The theory dictating that music is beneficial for the brains of children has been around for quite some time. A couple of years ago, after the Mozart-effect paradigm was introduced to the general public, parents were storming music stores buying “Mozart for Babies” or “Beethoven for Babies” CDs.
But is music that efficient when it comes to improving a toddler’s brainpower? A couple of new studies down the road, the answer is still yes. The complicated tunes of a waltz are exactly what a growing baby brain needs in order to develop its cognitive abilities.
In order to see whether or not music influences the cognitive abilities of children, the researchers gathered a sample of 39 restless toddlers with an average age of nine months. They then divided them into two separate groups.

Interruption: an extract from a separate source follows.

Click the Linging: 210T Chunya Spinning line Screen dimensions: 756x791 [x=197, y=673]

The first group was the control one where the children would come 12 times a month to the laboratory where the experiment took place and play with their favorite toys.

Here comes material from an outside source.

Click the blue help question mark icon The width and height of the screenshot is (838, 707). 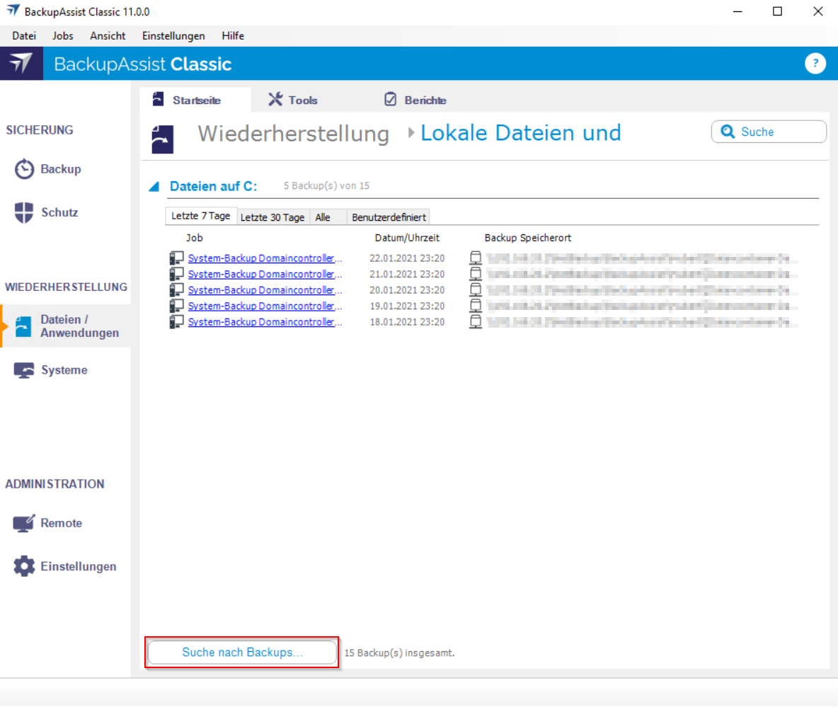click(x=815, y=64)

The members of the second group were encouraged to play with their parents while mimicking the tunes played in the background. Basically, what the toddlers and the parents had to do was pick up any object that makes noise and try and replicate the sounds of the tunes that the researchers played.
The scientists chose children songs that were composed in triple meter, such as the waltz. They did so because, according to them, the waltz is a bit difficult for them to understand at that age.

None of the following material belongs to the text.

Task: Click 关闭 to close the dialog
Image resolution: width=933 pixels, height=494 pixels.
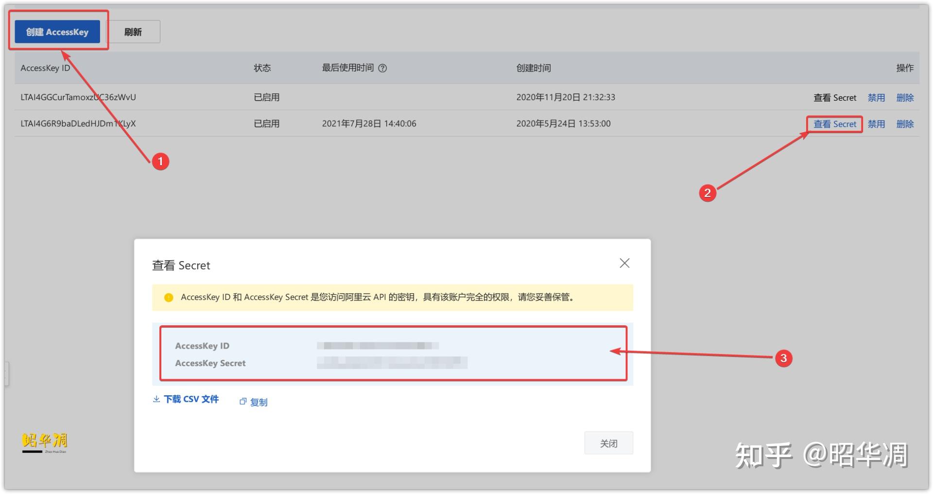Action: [x=608, y=443]
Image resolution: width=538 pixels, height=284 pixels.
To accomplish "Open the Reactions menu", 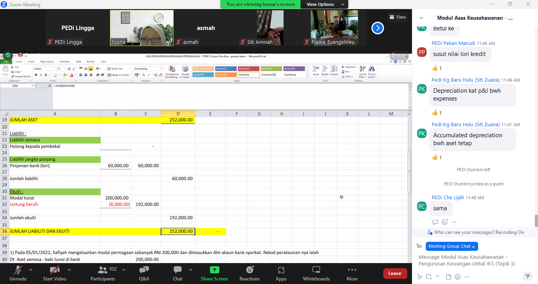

After all the children spent a month imitating songs or simply playing with their toys, the researchers scanned their brains with an MRI machine.
While being scanned, all of the children were played a song with a continuous rhythm that was sometimes disrupted in order to see how their brain processes this kind of events. It appears that the children who were left to engage in non-musical activities did not react to the disruptions in rhythm while the others were able to detect the abnormality.
According to the researchers, the capabilities of the latter demonstrate the fact that music is beneficial for the brains of children, making them more aware of the environment. Moreover, the scientists believe that the toddlers who are raised to react to music are capable of discerning speech more rapidly than those who have no soundtrack during their playtime.
Furthermore, the study shows that music is beneficial for the brains of children because they have used waltzes during the experiment. It seems that some experts believe that Mozart is too difficult for children to tackle.